지시 및 요구사항: 기록의 첫 줄부터 "Action: point(154,191)" 문구가 들어 있는 줄까지 모든 줄을 다시 쓰되, "description" 표기를 "caption" 표기로 교체하고 나머지는 그대로 두십시오. 그림은 답에서 제외하십시오.

[컬렉션에 저장된 항목]
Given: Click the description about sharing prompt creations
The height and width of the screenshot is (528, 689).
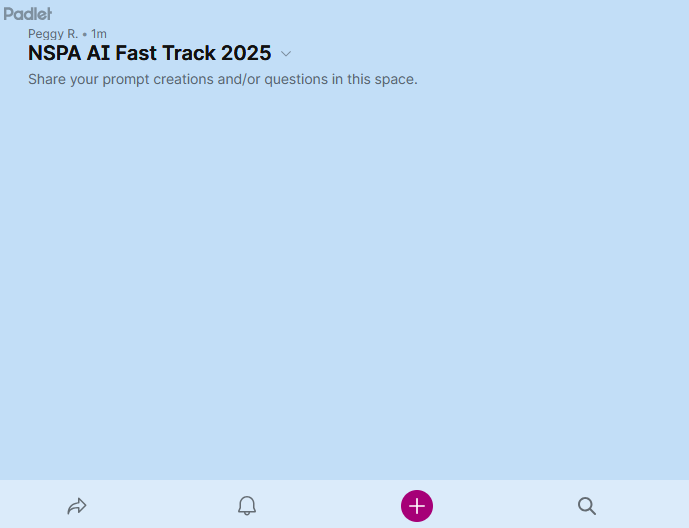Looking at the screenshot, I should (x=222, y=79).
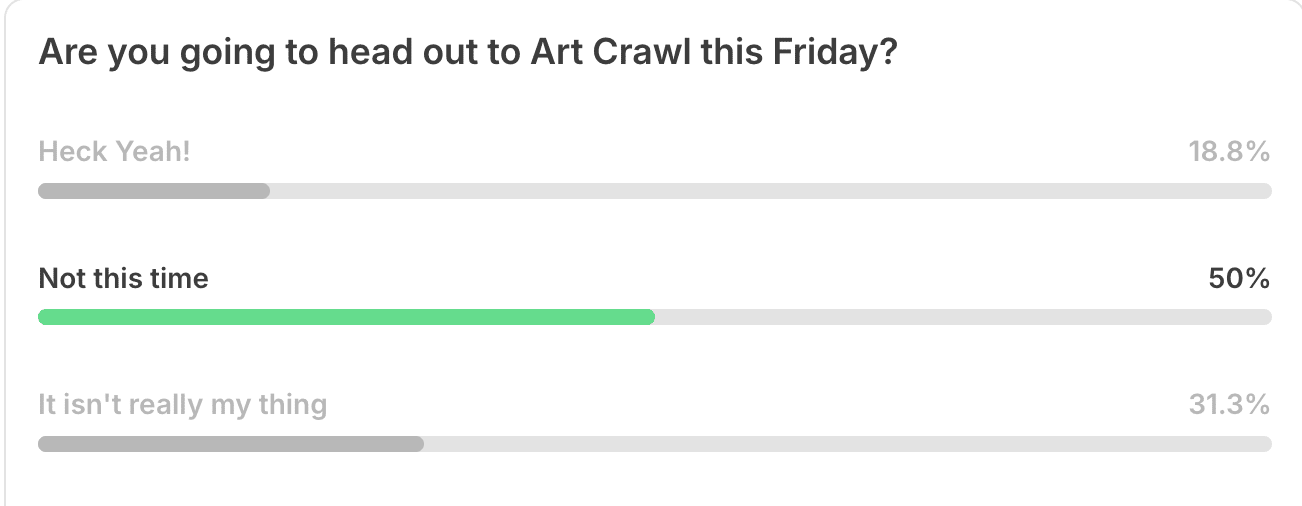
Task: Click the gray filled bar under 'Heck Yeah!'
Action: point(154,191)
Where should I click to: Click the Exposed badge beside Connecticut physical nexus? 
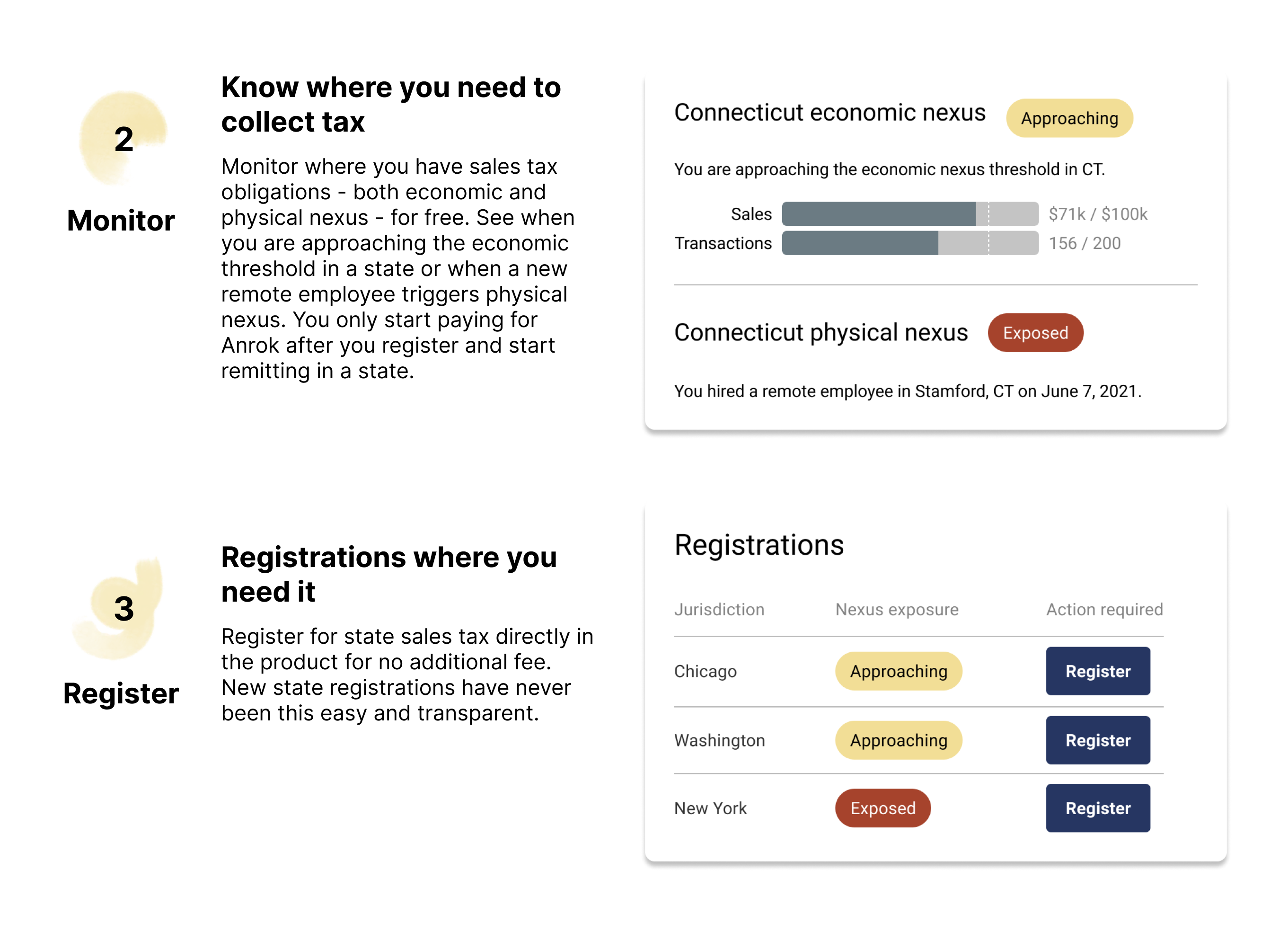click(1035, 333)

풀이 과정:
Given: Click the caption about sharing prompt creations
The height and width of the screenshot is (528, 689).
Looking at the screenshot, I should (x=222, y=79).
Task: Click the gray filled bar under 'Heck Yeah!'
Action: point(154,191)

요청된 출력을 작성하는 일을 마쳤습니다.